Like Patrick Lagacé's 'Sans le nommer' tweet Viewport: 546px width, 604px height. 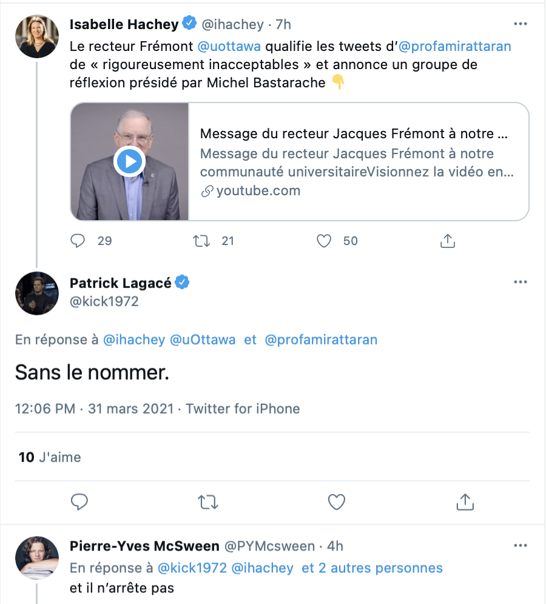[x=336, y=502]
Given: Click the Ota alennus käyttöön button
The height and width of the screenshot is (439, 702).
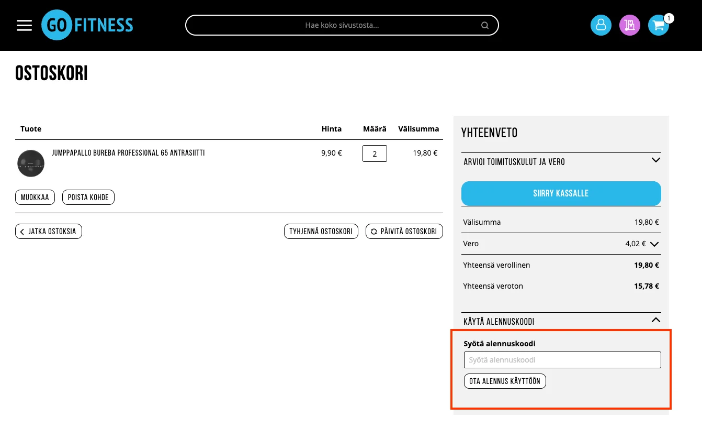Looking at the screenshot, I should [x=505, y=381].
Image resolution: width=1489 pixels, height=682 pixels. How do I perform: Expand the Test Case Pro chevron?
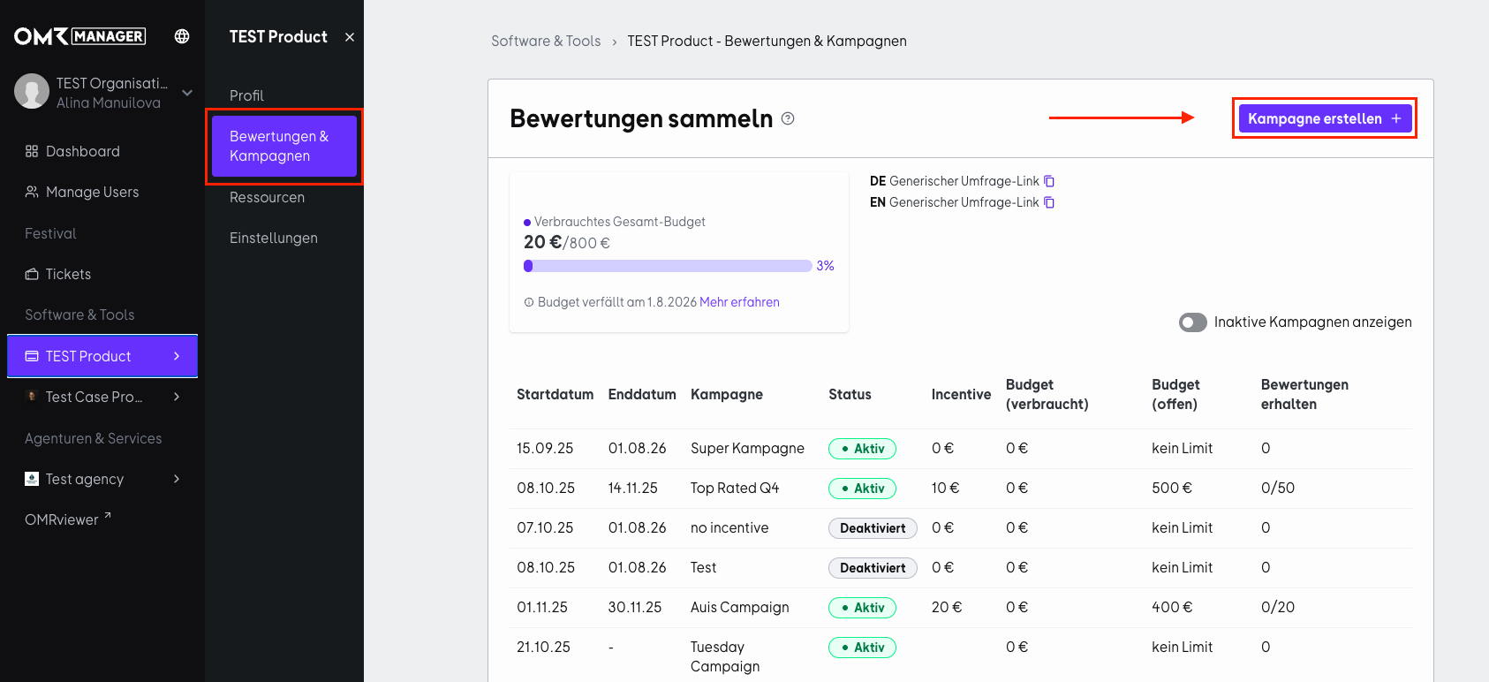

▶ Task instructions
Leaving the pictures aside, write out only the lines from the one containing "The height and" through the end of the material, exactly as they stand.

▶ Output of the task
The height and width of the screenshot is (439, 702).
Looking at the screenshot, I should [x=505, y=381].
Image resolution: width=1489 pixels, height=682 pixels. How do I perform: Expand the Test Case Pro chevron?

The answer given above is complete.